終末処分
終末処分 / 感想・レビュー
ハチアカデミー
原子力発電所の開発を先導した研究者による、おかしな復讐の物語。原発を痛烈に批判する! とかじゃなくて、違和感という感覚的なものを根底に据えた主人公が魅力。とはいえ、そこは野坂「核兵器を保持するための原発」とかさらりといっちゃう。原発による発電に対抗するため、夢の島に蓄積され続けるごみを利用するという計画を立てて調査を続ける。そこで様々な人間と出会い… コミカルな復讐のラストが◎これが文学の復讐なのだ。泡銭などごみとなってしまえばよい。
2013/10/03
下町ロコモーティブ
*昭和53年に雑誌に連載され平成24年に著者が後書きを加え新たに発刊。原発が持つ重大な問題や他国に類を見ない日本の贅沢ライフに40年前に問題を提起している。著者初読みだが読点を多く使った長文など新鮮な印象かつ著者の凄さを初めて知った。
2016/05/10
coolflat
70年代に原発でなく、使用済み核燃料の処分について問題提起しているのは凄いと思う。他の人も感想に書いているが、本書は原発をメインテーマにしているわけではない。なので個人的に本編から得られるものは余りなかった。だが後書きは必読だ。
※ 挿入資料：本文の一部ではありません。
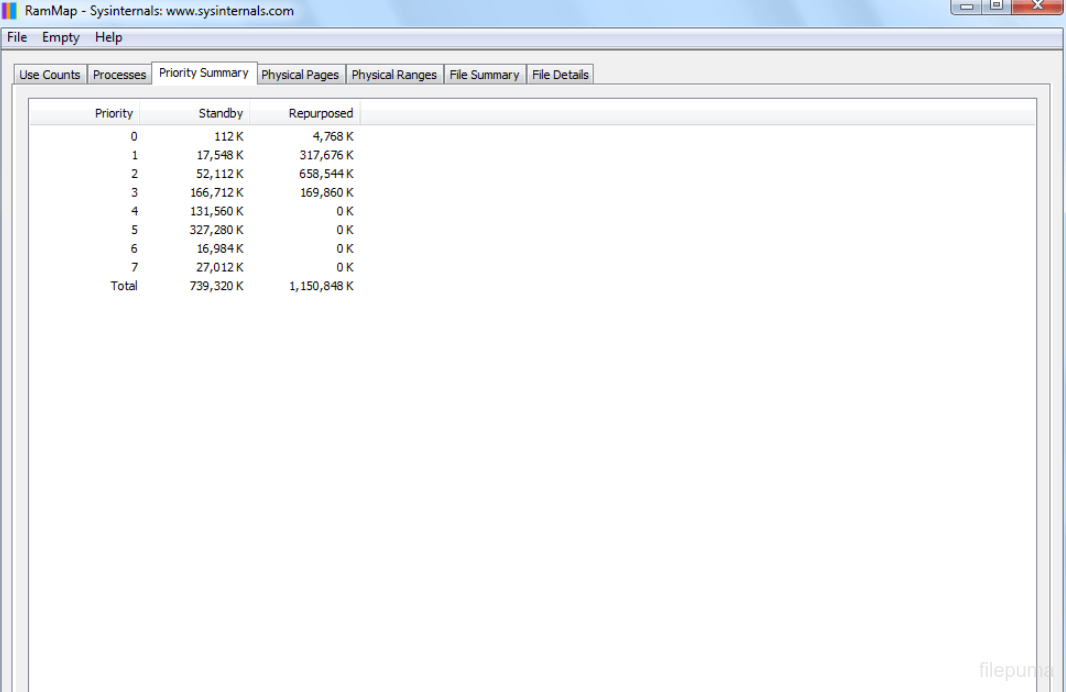Open the Help menu
1066x692 pixels.
coord(108,37)
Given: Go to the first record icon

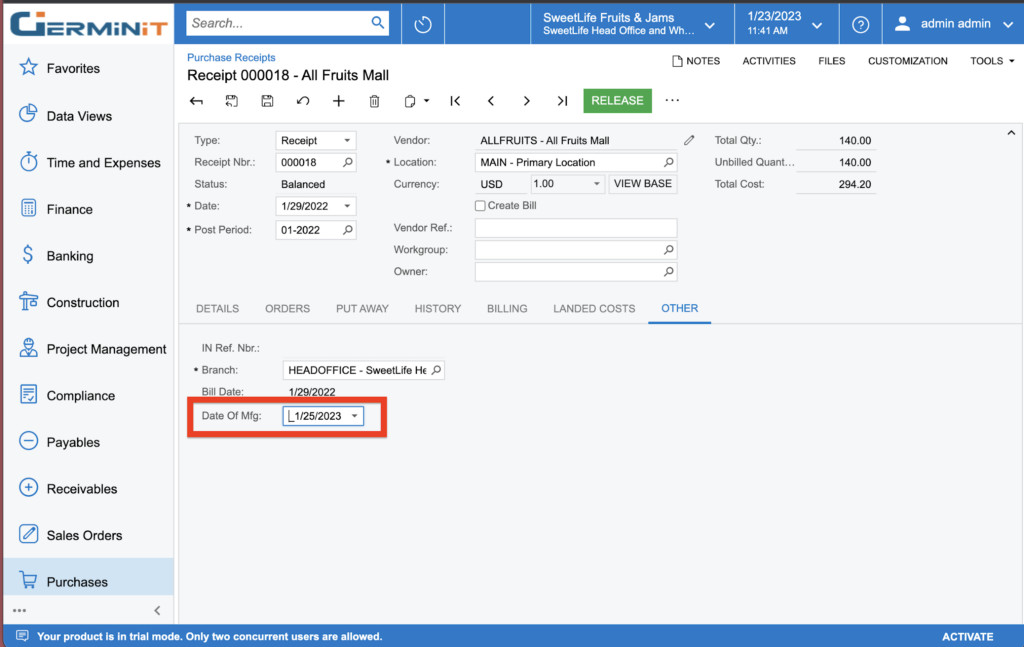Looking at the screenshot, I should coord(455,101).
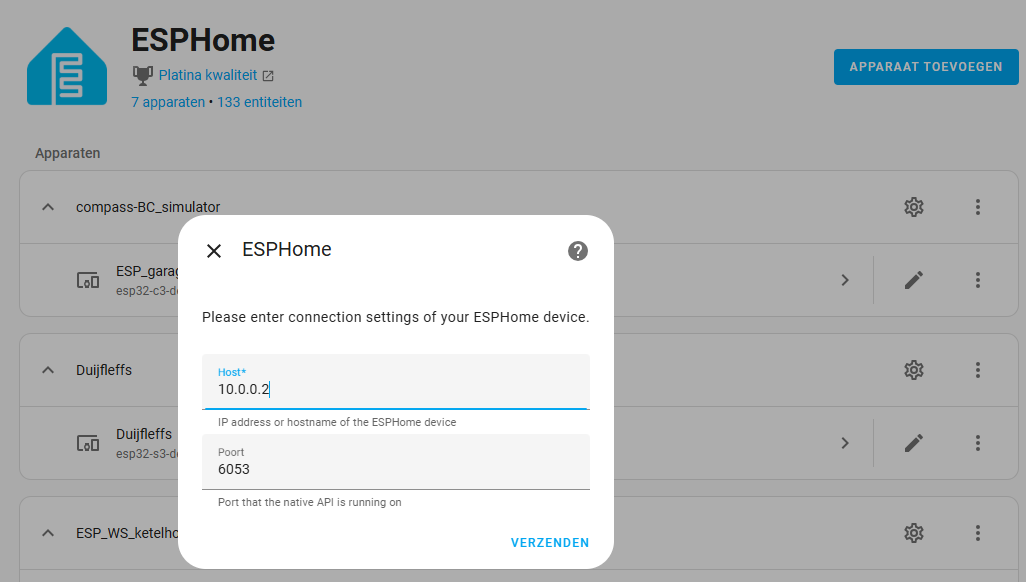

著者は福島原発事故を踏まえて書いている。納得するのは、原発推進していく構造には世間の無関心さがあるということ。東日本大震災は人々が目覚めるいい機会だったが、やはりどこか他人事だということ。結局、皆が皆、天災は天災と片付け、原発事故を不幸な事故として片付けようとしているということだ。
2014/05/12
今庄和恵@マチカドホケン室/コネクトロン
オペレーションノアに通じるものを感じました。この人ってほんと先見の明があるのだわ。
2013/11/26
chinayo
原子力ムラの詳しい話かと思ったが、ゴミ処理の話がメインだった。そのゴミの中で、使用済核燃料の話も出てくる。2012年に出た本なので、後書きには、福島の原発事故については、少し記載がある。